CAP, as stated, is a tautology. If you want to understand this better, please re...

Diederich · on June 25, 2012

I was guilty, for a time, of flinging 'CAP' around. Matters are, I believe, both simpler and far more complex.

Here's the simplest way I can imagine a scenario. This is very similar to what my company deals with all the time.

Given two, network distant data centers. Requests can land on either datacenter. A request can be a PUT or a GET.

We deal with phone calls, so we have to provide an exceptionally reliable and consistent service.

The problem: a PUT lands in datacenter A. All subsequent GETs have to be consistent with this PUT. Even if they land in datacenter B.

The rest of the problem: datacenters have to be able to function independently. This means that we can't block a PUT while it sync's to the other datacenter. The other datacenter might be down, or there might be some network delay, or whatever.
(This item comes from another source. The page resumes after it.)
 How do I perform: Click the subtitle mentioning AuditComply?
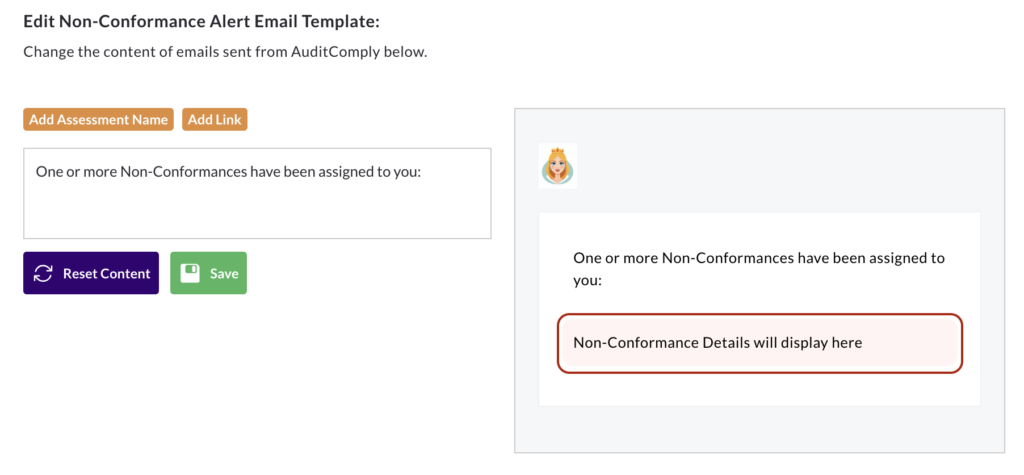point(225,52)
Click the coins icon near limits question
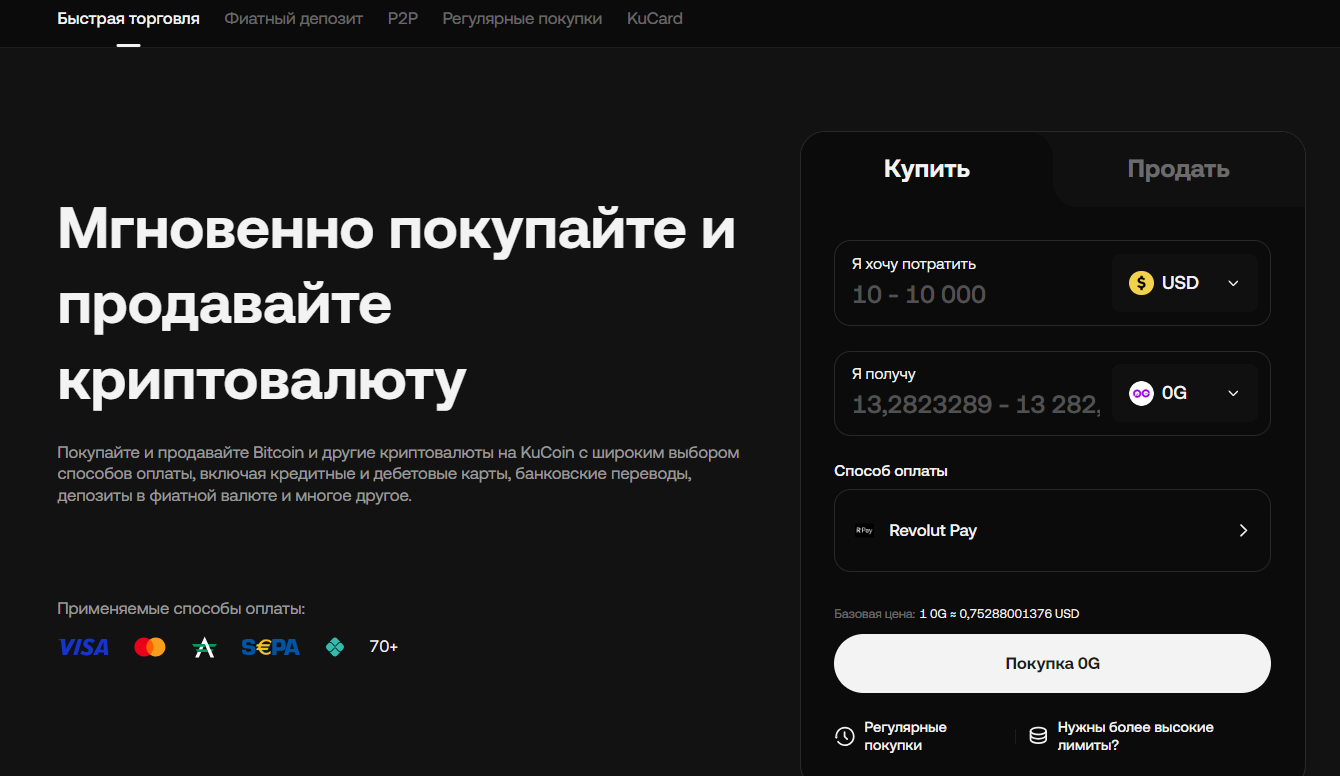This screenshot has height=776, width=1340. point(1037,734)

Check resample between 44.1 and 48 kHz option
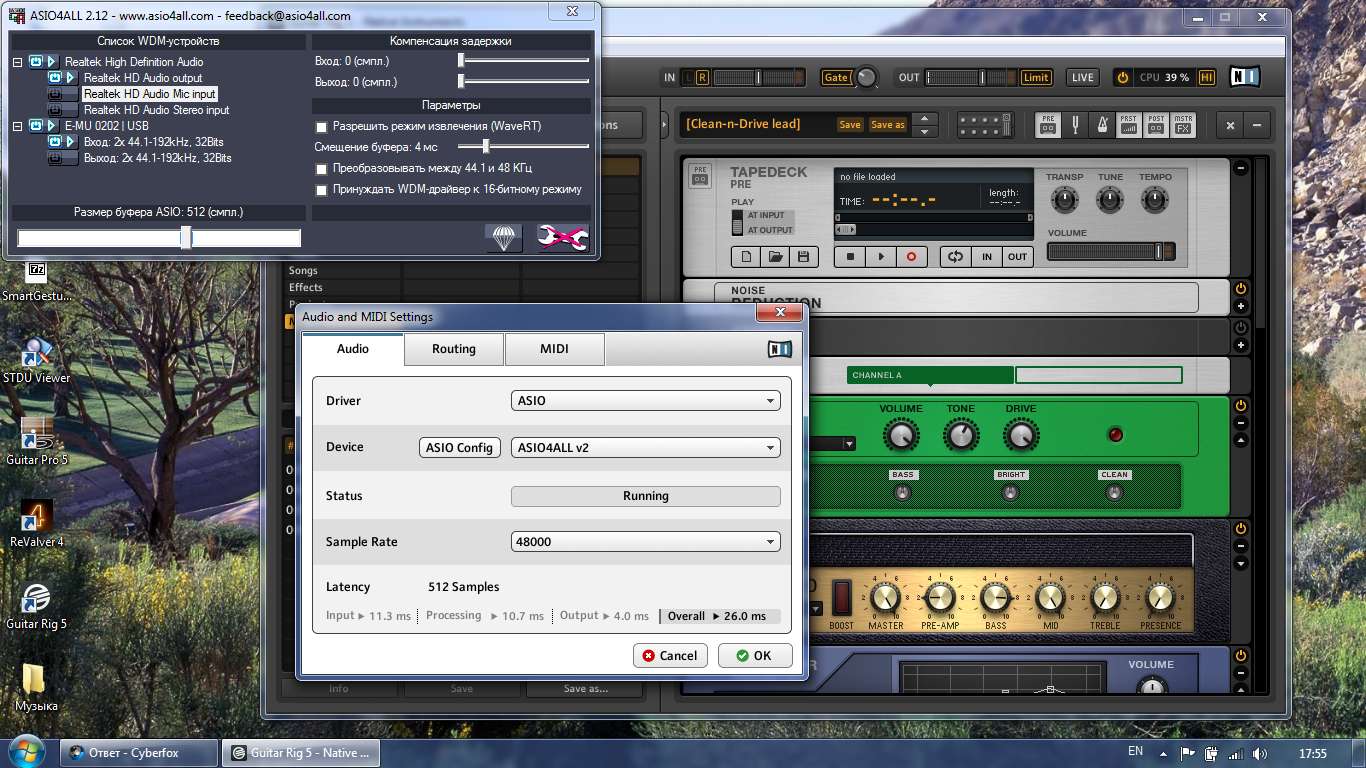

In my mind, it's simply impossible to have complete consistency and complete reliability when the redundant pieces are WAN connected.(1) One can only approach and approximate this, with more and more hardware, circuits and development complexity.

Is my assertion incorrect? I'm unclear if HyperDex helps me with this problem.

By the way, I'm pretty excited about this product overall. If I wasn't in catch-up mode at work, I'd be hammering out a proof of concept project on it right away. It seems pretty compelling.

And thanks for this offering!

1) I believe a 'thick client' can, almost, solve this problem. Consider some Javascript web app. It can be developed to transparently handle various network partition situations. More or less. But many of our requests allow absolutely no code on the client side. They are standard REST calls.

Diederich · on June 25, 2012

Ok, I found these slides and I believe we are on the same page, so to speak:

http://hyperdex.org/slides/2012-04-13-HyperDex.pdf

Quote:

What CAP really says: - if you cannot constrain your faults in any way, - and your requests can be directed at any server, - and you insist on serving every request, - then you cannot possibly be consistent.

No shortage of systems that preemptively give up on C, A, and P, especially C

End quote.

I think that's exactly correct.

Which leaves me with a nearly impossible problem. But it sure is fun to work on!

rescrv · on June 25, 2012

HyperDex performs best in a single-datacenter environment. You are right that synchronous replication between datacenters can (and likely will) be slow.

There's much work on this (my favorites are Walter and COPS from SOSP 11) that is on-going. We'll likely be throwing our hat into the ring soon as well.

You are right that pushing some logic to the "thick client" is one of the viable solutions.

Feel free to contact us as you work on your PoC. We'd love to hear about positive results and help with any rough patches you encounter.

rdtsc · on June 25, 2012

Thanks for explaining. Your project looks very interesting. I will be definitely following it.

Can you explain some more about how node failure are handled? And whether there is a way to tune that. I.e more about the phrase "less than f nodes fail at any give point in time".

Is that tunable and how dynamic is that. (Set once or dynamic setting? Also set per running cluster, per name space, per key-value pair?)

Also, how is this f number related to the total number of machines in the cluster and how is it related to the number of data replicas?

rescrv · on June 25, 2012

f is the number of failures that the system can tolerate. Typical systems can tolerate f failures with either (f+1) or (2f + 1) replicas.

HyperDex can tolerate f failures with f+1 replicas. This failure threshold is per region of the hyperspace. Within each region, servers are arranged in a chain. As servers fail they are removed from the chain. As new servers come into the cluster they are appended to the end of one or more chains. The "less than f nodes fail at any given point in time" translates to "at least one node in the chain is alive". Notice that chains are of length f+1 while only f nodes can fail, guaranteeing that one node is alive.

This will be tunable parameter. Right now, it is set when a new space is created, but in an upcoming release this will be totally dynamic and changeable on a per-region (of the hyperspace) basis.

I'd recommend f values of at most three. If failures are totally independent, this will be sufficient to last for millions of years. Thus, it is independent of the number of machines (once you have a sufficient number of machines).

DennisP · on June 25, 2012

"If failures are totally independent"...that's sometimes a big if, especially on cloud providers.

I didn't see anything in the documentation about backups...what are the options?

rescrv · on June 25, 2012

Most of the decent providers will help you improve failure independence. I know first hand that Linode is very accommodating for this.

I mention independent failures because f=3 is sufficient for this scenario for most. If there is correlation between failures and you cannot move servers around then you can compensate with a higher f.

In a future release (within the next six months), we'll be adding support for consistent snapshots that guarantee that HyperDex can withstand more than f failures with a bounded amount of data loss.

It's always possible to retrieve all data with an empty search and manually dump it into another form.

DennisP · on June 25, 2012

Cool. A related question...what if >f machines go down, but you can bring them back up? Do you lose data or just lose availability for a while?

rdtsc · on June 26, 2012

Thanks again for explaining and great work. Looks like a very exciting project!